Supplied text:
The property identification device derives property information (for example, at least one of space information, energy structural information, refractive index, transmission factor and reflectance) of the measurement device based on spectrum of the measurement wave.

In this object measurement device, a total reflection mirror can be set at a position of a measurement object, and a reference path is turned back with this total reflection mirror.

Subject matter of a second mode of a spectrum measurement device of the present invention includes (5).

(5) A spectrum measurement device receives reference wave propagating in a reference path, and receives measurement wave propagating in a measurement path having a start point same as a start point of the reference path, derives spectrum of the measurement wave,

wherein a spectrum of the reference wave is derived,

at the same time, Fourier transform of cross-correlation between the reference wave and the measurement wave is got,

the spectrum of the measurement wave is got based on the spectrum of the reference wave and the Fourier transform of the cross-correlation.

Specifically, electric field spectrum E_s(ω) is represented as complex conjugate of electric field spectrum E_s(ω) of a measurement wave S_s.

E_s*=[Fourier transform F_rs of cross-correlation I_rs]/[electric field spectrum of the reference wave S_r]

Es* is complex conjugate of E_s.

Subject matter of a second mode of an object measurement device of the present invention includes (6) and (7).

(6) An object measurement device comprising a property identification device,

wherein the property identification device has facility of the spectrum measurement device described in (5),

a reference wave path and the measurement wave path have the same start point,

the measurement wave path is formed to be turned back on surface or inside of a measurement object, or to penetrate the measurement object,

the property identification device derives property information (for example, at least one of space information, energy structural information, refractive index, transmission factor and reflectance) of the measurement device based on spectrum of the measurement wave.

Direction A:
List every kind of property information that the spectrum measurement excerpt gives as an example.
Direction B:
Write the next part of the spectrum measurement excerpt, going on from its last sentence.
None of the rows are needed for this work.

Data entries:
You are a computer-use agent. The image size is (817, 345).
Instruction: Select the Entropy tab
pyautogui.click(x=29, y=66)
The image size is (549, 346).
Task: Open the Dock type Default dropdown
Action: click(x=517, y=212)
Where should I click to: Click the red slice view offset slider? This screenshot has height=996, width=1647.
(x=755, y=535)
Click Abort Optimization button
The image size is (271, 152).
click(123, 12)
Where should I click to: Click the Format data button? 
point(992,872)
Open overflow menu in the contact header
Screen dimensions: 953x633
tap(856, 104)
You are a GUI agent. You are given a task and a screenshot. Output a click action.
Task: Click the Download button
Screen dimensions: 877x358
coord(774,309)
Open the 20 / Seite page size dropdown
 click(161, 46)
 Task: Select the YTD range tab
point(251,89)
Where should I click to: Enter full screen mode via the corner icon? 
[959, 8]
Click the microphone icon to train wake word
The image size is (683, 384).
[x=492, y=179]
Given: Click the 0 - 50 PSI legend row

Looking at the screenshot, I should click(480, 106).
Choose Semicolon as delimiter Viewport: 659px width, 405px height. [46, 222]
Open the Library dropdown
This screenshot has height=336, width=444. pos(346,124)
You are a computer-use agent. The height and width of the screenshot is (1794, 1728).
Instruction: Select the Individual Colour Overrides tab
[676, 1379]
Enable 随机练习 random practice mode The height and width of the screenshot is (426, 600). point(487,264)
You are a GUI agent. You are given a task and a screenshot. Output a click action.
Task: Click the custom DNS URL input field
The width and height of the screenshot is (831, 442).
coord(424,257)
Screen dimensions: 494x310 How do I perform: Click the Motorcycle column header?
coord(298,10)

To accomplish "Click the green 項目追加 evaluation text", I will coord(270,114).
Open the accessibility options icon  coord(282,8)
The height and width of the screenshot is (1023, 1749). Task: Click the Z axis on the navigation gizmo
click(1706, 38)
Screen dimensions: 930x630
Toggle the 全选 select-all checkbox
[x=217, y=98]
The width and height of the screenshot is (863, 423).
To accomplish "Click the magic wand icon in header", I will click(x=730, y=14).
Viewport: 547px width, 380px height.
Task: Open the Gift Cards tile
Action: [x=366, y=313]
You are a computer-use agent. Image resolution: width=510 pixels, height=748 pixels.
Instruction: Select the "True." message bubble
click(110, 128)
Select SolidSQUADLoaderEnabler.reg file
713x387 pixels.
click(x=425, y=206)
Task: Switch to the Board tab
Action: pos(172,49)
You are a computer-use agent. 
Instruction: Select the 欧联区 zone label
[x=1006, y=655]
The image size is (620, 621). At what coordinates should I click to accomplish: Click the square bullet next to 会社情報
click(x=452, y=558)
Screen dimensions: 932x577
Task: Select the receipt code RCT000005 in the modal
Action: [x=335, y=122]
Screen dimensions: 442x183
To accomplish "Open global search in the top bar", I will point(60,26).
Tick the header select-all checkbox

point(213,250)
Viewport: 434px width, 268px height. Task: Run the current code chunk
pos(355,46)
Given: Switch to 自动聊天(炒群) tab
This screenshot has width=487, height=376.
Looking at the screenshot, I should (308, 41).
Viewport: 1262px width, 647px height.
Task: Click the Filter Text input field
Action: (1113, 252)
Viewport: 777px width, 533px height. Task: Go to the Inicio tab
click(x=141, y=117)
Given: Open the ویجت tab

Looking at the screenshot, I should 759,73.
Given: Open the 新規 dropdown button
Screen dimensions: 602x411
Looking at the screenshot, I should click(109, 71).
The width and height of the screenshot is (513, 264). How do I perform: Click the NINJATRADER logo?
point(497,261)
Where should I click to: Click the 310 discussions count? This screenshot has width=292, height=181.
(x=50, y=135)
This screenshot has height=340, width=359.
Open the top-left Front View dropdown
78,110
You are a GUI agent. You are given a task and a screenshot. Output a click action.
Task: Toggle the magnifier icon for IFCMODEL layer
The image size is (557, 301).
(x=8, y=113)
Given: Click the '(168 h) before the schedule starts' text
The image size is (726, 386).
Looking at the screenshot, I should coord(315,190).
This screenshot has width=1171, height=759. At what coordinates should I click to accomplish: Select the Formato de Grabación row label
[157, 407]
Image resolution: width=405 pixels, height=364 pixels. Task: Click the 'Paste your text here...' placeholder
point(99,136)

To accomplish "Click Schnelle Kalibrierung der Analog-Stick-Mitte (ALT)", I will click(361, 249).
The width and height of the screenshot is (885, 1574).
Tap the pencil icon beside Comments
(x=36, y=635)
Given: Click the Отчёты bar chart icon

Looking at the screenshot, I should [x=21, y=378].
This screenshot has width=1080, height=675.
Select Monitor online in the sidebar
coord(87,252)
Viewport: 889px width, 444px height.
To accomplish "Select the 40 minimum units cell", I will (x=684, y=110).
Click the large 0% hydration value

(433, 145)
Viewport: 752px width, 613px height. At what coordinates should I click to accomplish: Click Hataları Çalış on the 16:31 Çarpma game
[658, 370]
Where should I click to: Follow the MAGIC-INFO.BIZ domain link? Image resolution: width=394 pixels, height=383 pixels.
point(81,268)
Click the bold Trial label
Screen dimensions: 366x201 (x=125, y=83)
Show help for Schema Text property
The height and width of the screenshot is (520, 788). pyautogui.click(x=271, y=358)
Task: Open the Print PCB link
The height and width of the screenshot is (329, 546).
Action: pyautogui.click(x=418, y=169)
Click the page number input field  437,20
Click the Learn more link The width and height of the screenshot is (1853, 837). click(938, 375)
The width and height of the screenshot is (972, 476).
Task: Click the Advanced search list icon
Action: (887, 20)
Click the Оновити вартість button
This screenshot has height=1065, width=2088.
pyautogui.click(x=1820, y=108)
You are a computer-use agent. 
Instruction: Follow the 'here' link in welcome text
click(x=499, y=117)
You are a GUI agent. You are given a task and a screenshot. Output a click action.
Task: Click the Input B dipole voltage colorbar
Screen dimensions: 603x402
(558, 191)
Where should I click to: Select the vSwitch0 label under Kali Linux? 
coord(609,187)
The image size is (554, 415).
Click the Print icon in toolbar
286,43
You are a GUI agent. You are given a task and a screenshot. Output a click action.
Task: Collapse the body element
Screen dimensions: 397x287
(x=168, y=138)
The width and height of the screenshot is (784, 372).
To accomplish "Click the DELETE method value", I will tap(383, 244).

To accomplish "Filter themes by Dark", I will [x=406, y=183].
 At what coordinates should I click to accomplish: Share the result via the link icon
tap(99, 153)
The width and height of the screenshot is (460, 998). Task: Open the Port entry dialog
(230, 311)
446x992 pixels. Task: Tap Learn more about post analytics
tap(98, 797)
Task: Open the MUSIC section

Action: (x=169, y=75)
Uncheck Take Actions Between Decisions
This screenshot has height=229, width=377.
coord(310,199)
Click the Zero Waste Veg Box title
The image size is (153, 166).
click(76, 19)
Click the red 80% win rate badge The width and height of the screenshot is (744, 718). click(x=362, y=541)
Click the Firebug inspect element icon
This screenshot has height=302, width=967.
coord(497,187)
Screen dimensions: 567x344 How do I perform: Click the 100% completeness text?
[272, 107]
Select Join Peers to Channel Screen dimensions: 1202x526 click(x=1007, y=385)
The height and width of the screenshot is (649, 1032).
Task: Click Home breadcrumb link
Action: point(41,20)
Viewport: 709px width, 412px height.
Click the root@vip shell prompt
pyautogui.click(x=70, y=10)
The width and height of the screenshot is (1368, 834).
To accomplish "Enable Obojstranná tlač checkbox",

Exercise response A:
Space information, energy structural information, refractive index, transmission factor, reflectance

Exercise response B:
(7)

An object measurement device according to (6),

wherein the reference wave has a characteristic that delay time or advance time changes gradually along a virtual line which is perpendicular to a propagation direction,

or, the reference wave has a characteristic that delay time or advance time changes gradually along a virtual line on a virtual XY plane which is perpendicular to a propagation direction.

Subject matter of a third mode of an object measurement device of the present invention includes (8) and (9).

(8)

A spectrum measurement device which receives

a reference wave propagating in a reference path and

a first measurement wave, a second measurement wave, . . . , a N-th measurement wave propagating in a first measurement paths, a second measurement paths, . . . , a N-th measurement paths having a start point same as a start point of the reference path, and derives spectra of the first, the second, . . . , the N-th measurement wave,

wherein the spectra are

spectra of the first measurement wave, the second measurement wave, . . . , the N-th measurement wave which are turned back on surface or inside of a measurement object, or

spectra of the first measurement wave, the second measurement wave, . . . , the N-th measurement wave which penetrate the measurement object;

spectra of the first measurement wave, the second measurement wave, . . . , the N-th measurement wave are measured based on spectra of the reference wave and signals being proportional to square of each synthesized wave of the reference wave and the 1st, the 2nd, . . . , the N-th measurement wave.

(9) The spectrum measurement device according to (8),

wherein each spectrum of the first measurement wave, the second measurement wave, . . . , the N-th measurement wave is power spectrum,

the power spectrum of the k-th measurement wave (k: 1, 2, . . . or N) is represented by next expression.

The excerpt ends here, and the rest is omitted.